Start of SOURCE INFORMATION

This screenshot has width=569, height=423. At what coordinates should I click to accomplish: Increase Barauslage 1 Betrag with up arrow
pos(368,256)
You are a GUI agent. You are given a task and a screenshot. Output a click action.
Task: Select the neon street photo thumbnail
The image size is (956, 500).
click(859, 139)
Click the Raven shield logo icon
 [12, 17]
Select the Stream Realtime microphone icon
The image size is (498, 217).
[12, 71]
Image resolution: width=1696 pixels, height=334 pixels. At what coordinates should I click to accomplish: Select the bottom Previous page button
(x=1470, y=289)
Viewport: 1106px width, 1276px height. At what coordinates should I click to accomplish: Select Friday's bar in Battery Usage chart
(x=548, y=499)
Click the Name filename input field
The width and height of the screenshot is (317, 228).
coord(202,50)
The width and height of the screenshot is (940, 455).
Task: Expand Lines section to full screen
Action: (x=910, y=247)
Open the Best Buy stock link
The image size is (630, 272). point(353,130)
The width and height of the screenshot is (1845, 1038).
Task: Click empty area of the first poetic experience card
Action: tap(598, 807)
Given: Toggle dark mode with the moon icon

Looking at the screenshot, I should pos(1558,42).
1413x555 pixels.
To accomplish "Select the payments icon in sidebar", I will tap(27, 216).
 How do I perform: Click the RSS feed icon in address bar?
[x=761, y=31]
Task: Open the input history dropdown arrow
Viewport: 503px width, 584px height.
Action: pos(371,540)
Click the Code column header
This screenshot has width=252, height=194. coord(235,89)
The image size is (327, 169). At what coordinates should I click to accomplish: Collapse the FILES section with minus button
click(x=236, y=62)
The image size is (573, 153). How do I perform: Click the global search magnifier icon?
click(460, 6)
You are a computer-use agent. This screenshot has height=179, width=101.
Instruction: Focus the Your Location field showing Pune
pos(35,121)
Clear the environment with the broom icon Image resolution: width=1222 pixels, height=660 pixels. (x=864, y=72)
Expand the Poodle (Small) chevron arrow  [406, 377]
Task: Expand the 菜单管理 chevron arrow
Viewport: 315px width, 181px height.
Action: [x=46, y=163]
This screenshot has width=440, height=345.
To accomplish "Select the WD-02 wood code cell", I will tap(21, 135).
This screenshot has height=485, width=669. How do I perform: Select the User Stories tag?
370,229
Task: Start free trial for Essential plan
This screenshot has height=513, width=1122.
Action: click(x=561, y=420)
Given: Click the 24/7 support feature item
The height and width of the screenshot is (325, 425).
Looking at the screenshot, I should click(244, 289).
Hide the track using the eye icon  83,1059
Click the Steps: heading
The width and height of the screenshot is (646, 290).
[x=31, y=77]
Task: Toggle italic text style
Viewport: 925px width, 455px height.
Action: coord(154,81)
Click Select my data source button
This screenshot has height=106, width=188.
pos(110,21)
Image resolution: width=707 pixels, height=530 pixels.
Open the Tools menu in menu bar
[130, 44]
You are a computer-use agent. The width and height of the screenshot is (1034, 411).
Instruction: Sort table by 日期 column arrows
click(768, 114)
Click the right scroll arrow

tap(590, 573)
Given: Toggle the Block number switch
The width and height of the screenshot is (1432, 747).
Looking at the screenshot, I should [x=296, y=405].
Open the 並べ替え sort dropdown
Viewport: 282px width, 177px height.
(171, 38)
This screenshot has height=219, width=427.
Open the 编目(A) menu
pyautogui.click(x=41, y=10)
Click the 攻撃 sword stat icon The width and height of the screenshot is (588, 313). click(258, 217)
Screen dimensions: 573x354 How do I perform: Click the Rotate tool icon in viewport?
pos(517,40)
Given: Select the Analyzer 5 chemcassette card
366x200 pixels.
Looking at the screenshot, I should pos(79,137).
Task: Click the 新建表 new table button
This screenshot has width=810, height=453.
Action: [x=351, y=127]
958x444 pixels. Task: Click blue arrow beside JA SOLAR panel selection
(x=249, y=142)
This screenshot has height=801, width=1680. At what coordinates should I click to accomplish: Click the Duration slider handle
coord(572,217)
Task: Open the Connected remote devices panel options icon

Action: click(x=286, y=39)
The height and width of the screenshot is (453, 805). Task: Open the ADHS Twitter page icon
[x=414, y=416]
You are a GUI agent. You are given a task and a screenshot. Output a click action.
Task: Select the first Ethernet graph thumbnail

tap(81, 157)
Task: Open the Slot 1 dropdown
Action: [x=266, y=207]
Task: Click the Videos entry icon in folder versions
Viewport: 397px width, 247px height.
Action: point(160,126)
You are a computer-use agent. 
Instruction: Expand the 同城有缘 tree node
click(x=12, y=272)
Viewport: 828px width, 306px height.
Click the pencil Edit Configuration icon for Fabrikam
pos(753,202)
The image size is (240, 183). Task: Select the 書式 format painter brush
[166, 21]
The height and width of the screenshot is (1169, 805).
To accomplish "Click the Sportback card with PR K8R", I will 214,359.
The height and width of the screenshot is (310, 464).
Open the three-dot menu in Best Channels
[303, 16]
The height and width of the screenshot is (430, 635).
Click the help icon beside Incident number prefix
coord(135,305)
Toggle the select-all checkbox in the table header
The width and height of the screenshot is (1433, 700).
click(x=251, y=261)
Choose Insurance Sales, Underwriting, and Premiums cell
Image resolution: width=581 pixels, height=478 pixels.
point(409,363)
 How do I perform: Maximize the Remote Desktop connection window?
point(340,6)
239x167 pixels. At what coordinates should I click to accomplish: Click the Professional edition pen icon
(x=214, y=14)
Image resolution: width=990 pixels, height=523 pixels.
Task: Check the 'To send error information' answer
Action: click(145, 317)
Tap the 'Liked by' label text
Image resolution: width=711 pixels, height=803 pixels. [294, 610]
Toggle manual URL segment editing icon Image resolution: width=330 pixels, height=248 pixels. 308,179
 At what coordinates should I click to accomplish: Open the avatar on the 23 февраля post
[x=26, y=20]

End of SOURCE INFORMATION

Give only the number of lines above holding "agent".

5